For patients, this translates to a potentially better quality of life during treatment, with fewer respiratory complications that can lead to hospitalizations or dose interruptions. While immune-related adverse events still require vigilance, the overall reduction in pulmonary distress could significantly impact their daily lives. It empowers shared decision-making, allowing patients and their physicians to weigh efficacy against a more nuanced understanding of treatment-related risks, particularly those affecting a vital organ system.
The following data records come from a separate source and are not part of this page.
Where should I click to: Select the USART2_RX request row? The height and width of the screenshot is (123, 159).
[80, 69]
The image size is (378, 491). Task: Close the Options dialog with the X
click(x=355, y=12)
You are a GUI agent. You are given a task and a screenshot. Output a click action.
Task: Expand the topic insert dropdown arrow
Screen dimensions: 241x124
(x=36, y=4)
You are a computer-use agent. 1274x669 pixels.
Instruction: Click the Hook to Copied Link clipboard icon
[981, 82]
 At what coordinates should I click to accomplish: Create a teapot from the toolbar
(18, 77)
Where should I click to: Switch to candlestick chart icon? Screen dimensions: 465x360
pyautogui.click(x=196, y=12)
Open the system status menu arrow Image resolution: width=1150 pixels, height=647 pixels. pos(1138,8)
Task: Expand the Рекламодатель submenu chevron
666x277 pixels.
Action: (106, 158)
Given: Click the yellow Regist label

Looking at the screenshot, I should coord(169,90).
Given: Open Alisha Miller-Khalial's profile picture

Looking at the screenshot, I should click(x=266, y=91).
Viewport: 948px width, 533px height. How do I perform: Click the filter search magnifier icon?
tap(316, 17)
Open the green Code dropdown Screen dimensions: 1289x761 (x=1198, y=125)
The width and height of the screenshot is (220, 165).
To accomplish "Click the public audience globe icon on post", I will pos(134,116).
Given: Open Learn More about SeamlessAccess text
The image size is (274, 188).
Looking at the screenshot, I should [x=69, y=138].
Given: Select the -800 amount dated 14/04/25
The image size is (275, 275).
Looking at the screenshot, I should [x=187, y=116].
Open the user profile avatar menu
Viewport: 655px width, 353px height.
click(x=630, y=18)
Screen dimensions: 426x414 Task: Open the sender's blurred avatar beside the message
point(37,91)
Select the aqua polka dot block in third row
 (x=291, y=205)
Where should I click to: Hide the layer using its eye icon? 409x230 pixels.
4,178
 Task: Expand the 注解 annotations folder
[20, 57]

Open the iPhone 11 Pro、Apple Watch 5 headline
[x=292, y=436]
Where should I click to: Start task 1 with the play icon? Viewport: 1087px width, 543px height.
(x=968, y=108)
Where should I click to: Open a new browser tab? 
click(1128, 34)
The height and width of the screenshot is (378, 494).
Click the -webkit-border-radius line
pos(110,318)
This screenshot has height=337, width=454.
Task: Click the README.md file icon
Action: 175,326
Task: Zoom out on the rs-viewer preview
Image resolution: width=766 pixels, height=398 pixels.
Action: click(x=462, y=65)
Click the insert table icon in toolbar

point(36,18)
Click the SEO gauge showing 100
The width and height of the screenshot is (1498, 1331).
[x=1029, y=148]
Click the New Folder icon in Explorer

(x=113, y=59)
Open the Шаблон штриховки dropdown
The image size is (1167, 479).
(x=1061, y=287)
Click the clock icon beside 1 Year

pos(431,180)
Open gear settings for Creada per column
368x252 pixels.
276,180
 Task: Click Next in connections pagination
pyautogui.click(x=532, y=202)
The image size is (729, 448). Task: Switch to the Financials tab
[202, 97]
- The Pivot Pembrolizumab monotherapy is associated with a lower rate of pulmonary adverse events compared to platinum-based chemotherapy.
- The Data The incidence of all-grade pulmonary AEs was 13.3% with pembrolizumab versus 23.9% with chemotherapy.
- The Action Clinicians should consider pembrolizumab's pulmonary safety profile when selecting first-line therapy for advanced NSCLC patients, especially those with pre-existing pulmonary comorbidities.
ART-2026-416
06/26
Cite This Article
Team TLSFE. Pembrolizumab reduces pulmonary aes vs chemotherapy in nsclc. The Life Science Feed. Published June 17, 2026. Updated June 25, 2026. Accessed June 25, 2026. https://thelifesciencefeed.com/pulmonology/bronchiectasis/news/pembrolizumab-reduces-pulmonary-aes-vs-chemotherapy-in-nsclc.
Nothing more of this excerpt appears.